Artist: "Dread" Scott Tyler|
Confronting Bodies: Republican state senator Walter Dudycz and veterans organizations
Date of Action: 1989
Description of Artwork: "What Is The Proper Way To Display A U.S. Flag?" is an installation by "Dread" Scott Tyler. The piece is constructed so that on the gallery wall appears the title with a photograph depicting images of the flag. Below the photograph is a book on a shelf. On the floor, directly beneath the shelf is the United States flag spread neatly with the width against the wall and the length extended out towards the viewer.

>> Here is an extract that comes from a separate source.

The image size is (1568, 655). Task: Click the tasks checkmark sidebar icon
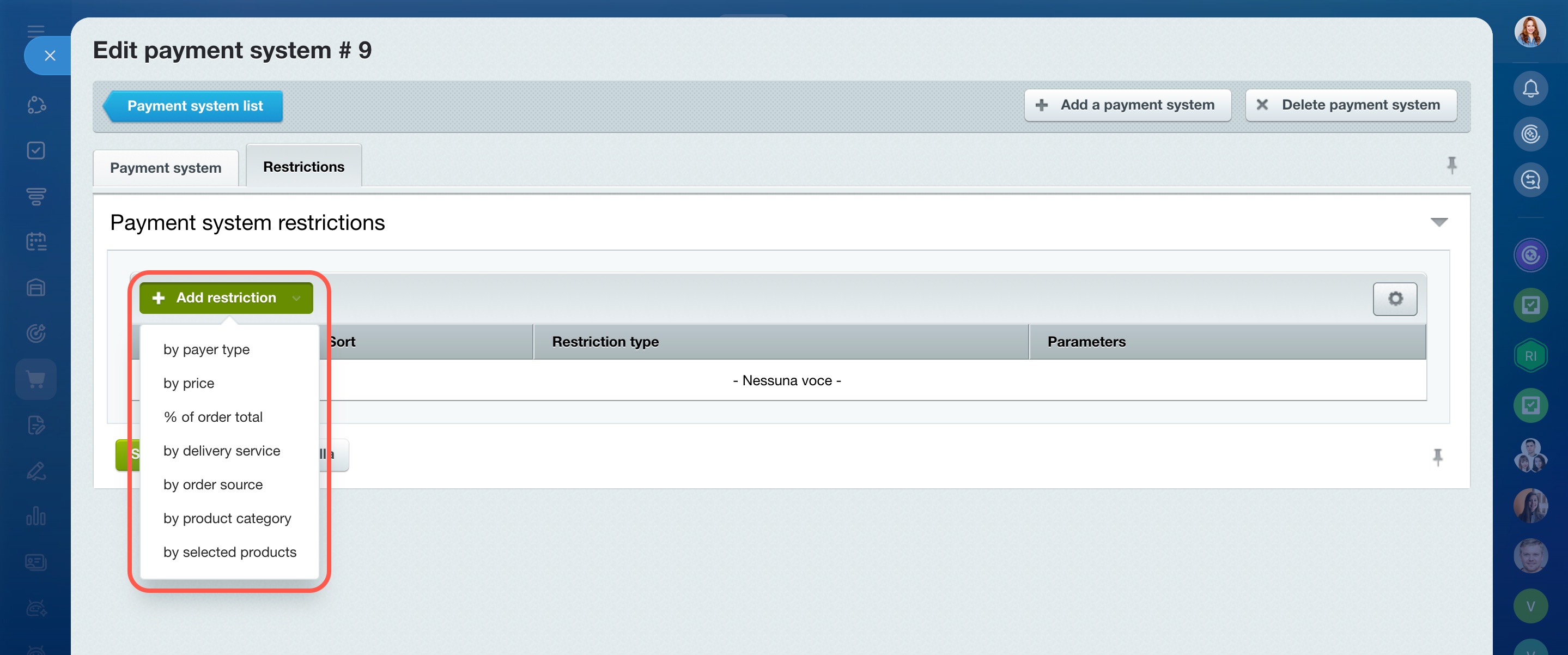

Description of Incident: Dread Scott Tyler's work was part of a minority student exhibition at The School of The Art Institute of Chicago entitled "A / Part of The Whole." After requests by school administration for Tyler to withdraw the piece, "What Is The Proper Way To Display A U.S. Flag?" was reluctantly included in the juried show. Within a week of the exhibition's opening on February 17, 1989 protests and threats arose. The press, alerted to the fact of a flag on the floor that viewers were stepping on, came in with minicams. An attack on the institute was orchestrated by Republican senator Walter Dudycz, along with representatives from veterans' organizations, including the Veterans of Foreign Wars, the American Legion, and Viet-Now, who filed a suit in Cook County Circuit Court to close down the show. On March 2, Tony Jones, president of the School of The Art Institute, stood in court before Judge Kenneth Gillis as he readily dismissed the suit. Gillis ruled that the institute had not violated either state or federal laws concerning the flag. "This exhibit is as much an invitation to think about the flag as it is an invitation to step on it," Judge Gillis said reminding the court works of art are protected under the First Amendment. This ruling had little affect on the protesters outside of the school. Amidst numerous bomb threats and physical threats to students,faculty, staff and visitors to the school, Security was fortified with plain clothes police, and visitors to the gallery were restricted to eight people when it was not necessary to clothes the gallery due to threats. The school stood by the artwork for the duration of the show. Senator Dudycz arrived in the gallery one day with a bucket of sand and a pole and hung the flag. Chicago Police Department informed the school that they were not criminally liable for the piece, but any viewer who walks on the flag may be charged with a felony. A teacher, visiting Chicago, walked on the flag in order to write in the book was arrested when police were alerted by a veteran.
Results of Incident: The exhibition remained in the gallery for its scheduled duration, but Tyler was not allowed to submit "What Is The Proper Way To Display A U.S. Flag?" for his thesis project in the schools graduation show. The School of The Art Institute of Chicago's government funding was cut from $70,000 to $1 and many benefactors pulled donations.